What I cover in this article is a somewhat elaborate method of providing a user-friendly EPA failure page in scenarios where we must use EPA in session policies, and cannot allow entry to users who fail the EPA scan.
A little visual below of our end result (note the text does not align to the sample provided below, this is just a general reference).
When running EPA in session policy expressions, we need to ensure bound policies have a matching expression for both pass or fail scenarios otherwise a user who fails the EPA check will default to the global Citrix Gateway session policy configs (that lovely white page talking about Java screen). In my experience configuring EPA in session profiles (vs policy expression) gets ignored in current builds of 12.1.
If this was a pre-auth scan or an EPA factor in nFactor, failing the EPA scan without a recourse (cascade or quarantine) will display a nice error message for users from EPA, which we could enhance with verbose EPA logging. However this isn’t an option in some cases, and we get the experience noted above.
I will cover implementing this as a “catch-all” session policy but in reality, the configs could be modified on the global Citrix Gateway session policy configs, but I largely prefer to leave those settings untouched.
It involves creating an HTML error page hosted on the ADC (using a cool obscure feature of the responder engine that allows for storing HTML code) and linking that to an APIPA LBVS that is always up to which we link a responder policy that renders the HTML page. We reference this LBVS in a session profile as a homepage, and are sure to set the default authorization action to “DENY” in this profile. This profile gets referenced by a session policy with the lowest priority and a catch-all “true” value.
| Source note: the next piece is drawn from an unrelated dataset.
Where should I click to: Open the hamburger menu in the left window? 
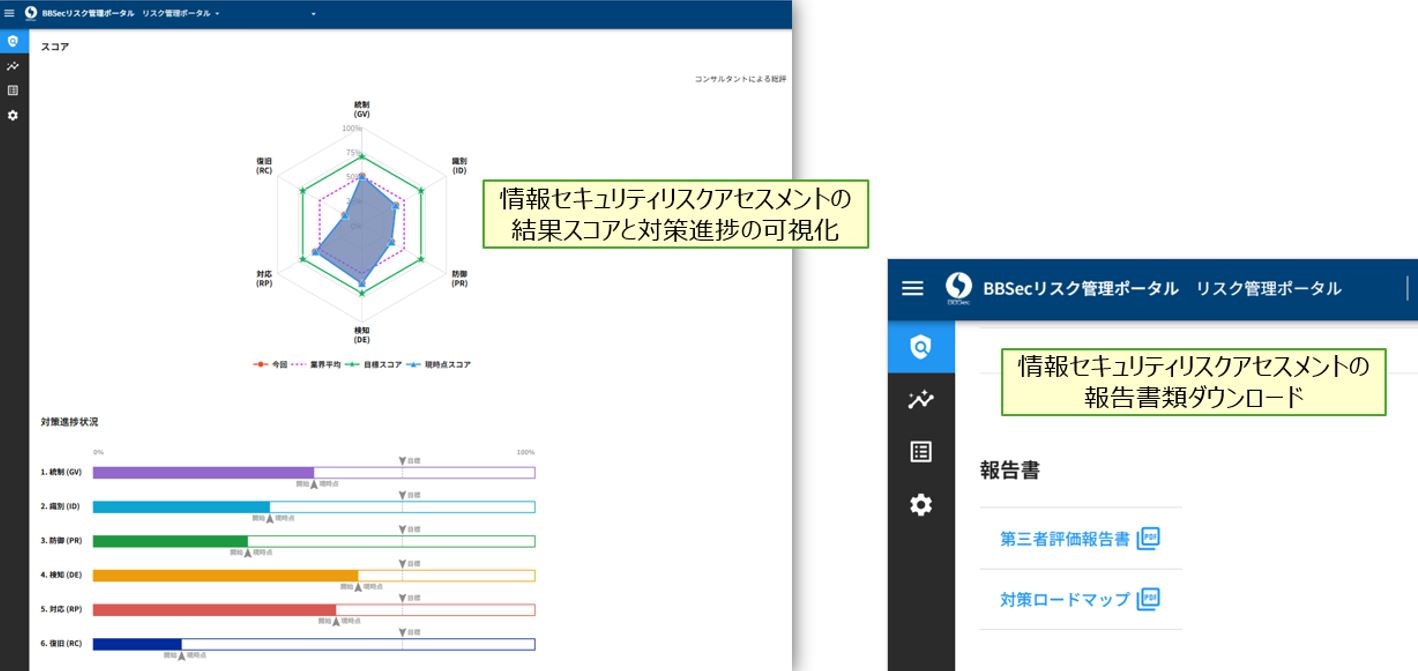(10, 14)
Step 1: Creating the Dummy vServer
These commands will great an LBVS that is always online, to which we can bind a responder policy. It uses a non-addressable IP that the ADC can access, but will not be accessible on the network, which is just fine.
add service svc_alwaysup 127.0.0.1 HTTP 80
add lb vserver lbvs_epadeny_80 HTTP 169.254.100.101 80 -persistenceType NONE
bind lb vserver lbvs_epadeny_80 svc_alwaysup
Step 2: Creating the Responder Configuration
Let’s create our responder HTML page import via AppExpert>Responder>HTML Page Imports. This isn’t easily done via CLI and in fact, this does not even show up in the ns.conf file so screenshots are below. Instead of this, you could totally have a website created just to act as a landing page for failed users that is not hosted by the ADC and just redirect users there, but it is more fun to keep it internal to the ADC. But really, whatever works best for you.
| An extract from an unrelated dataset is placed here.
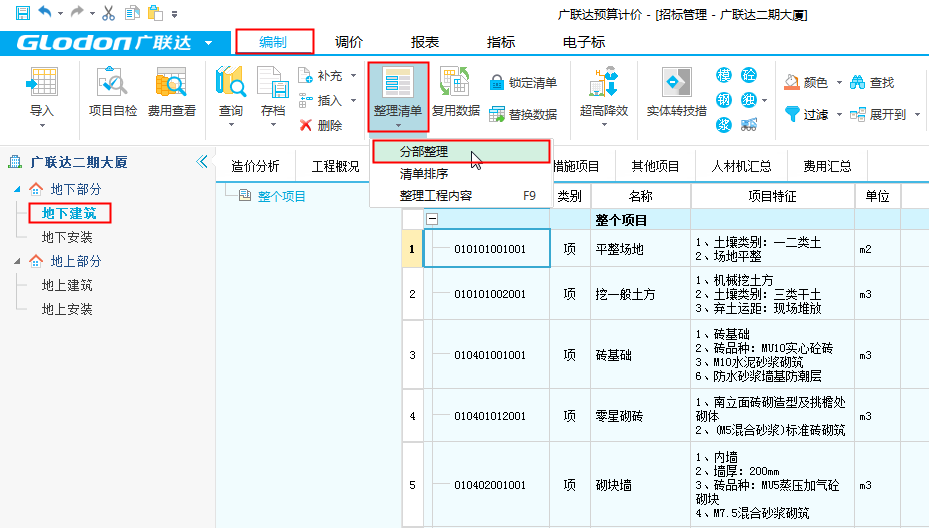Collapse the 地上部分 tree node
929x528 pixels.
point(18,261)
For the HTML text, we’re using the following, which you can tweak to your heart’s content or merely use as a concept to develop something entirely different. Just remember to keep it basic and any images should be referenced as links from another site (perhaps a logo file from a public website, or image already found on the ADC from a portal theme).
EPA Scan Failed – Access Denied – DatacentreName
Unfortunately you are unable to access Citrix resources at this time. It seems that your computer is not a corporate asset. The Citrix EPA scan must run successfully in order to access Citrix apps and desktops. Please note that only domain-joined corporate computers are eligible to access Citrix resources remotely. If you are using a corporate asset, please contact the Service Desk for assistance.
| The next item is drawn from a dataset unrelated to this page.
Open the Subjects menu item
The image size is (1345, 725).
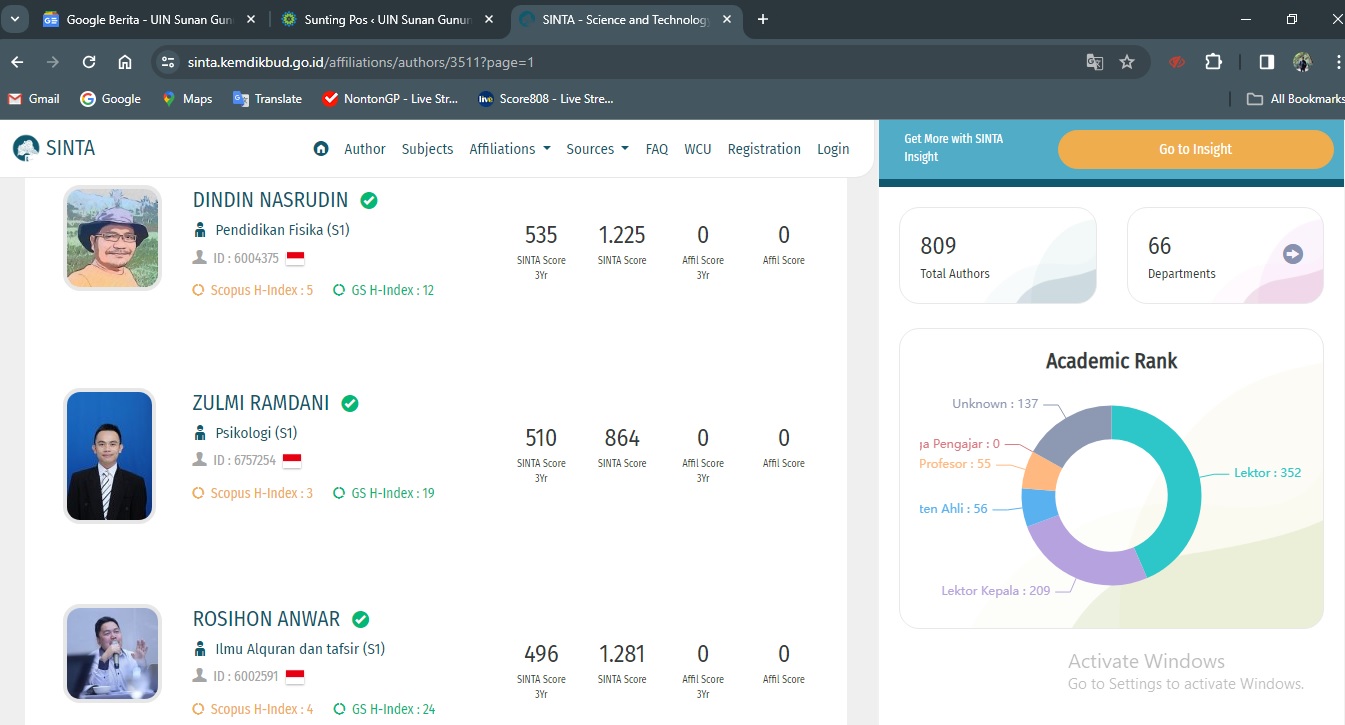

With this in place, we can now create the responder action and policy. From there we will bind to our APIPA LBVIP.
add responder action resp_epa-deny_act respondwithhtmlpage denied.html -responseStatusCode 200 -reasonPhrase true
add responder policy resp_epa-deny_pol true resp_epa-deny_act
bind lb vserver lbvs_epadeny_80 -policyName resp_epa-deny_pol -priority 100 -gotoPriorityExpression END -type REQUEST
Step 3: Creating the Session Policy & Action and Linking to Gateway
These commands will create a new session profile and policy and subsequently bind the policy to a Citrix Gateway (be sure to update your gateway object name). Adjust binding priority as necessary, but should be last in the order.
add vpn sessionAction DENYALL -transparentInterception ON -defaultAuthorizationAction DENY -homePage “http://169.254.100.101/” -clientlessVpnMode ON -clientlessModeUrlEncoding OPAQUE
add vpn sessionPolicy DENYALL ns_true DENYALL
bind vpn vserver YOURVSERVER -policy DENYALL -priority 200
And there we go. When a user fails an EPA scan (or skips it if you haven’t hidden the button to do so) they should receive that custom error page.
So although this article may be useful to a very small audience, hopefully its concepts will be useful to some.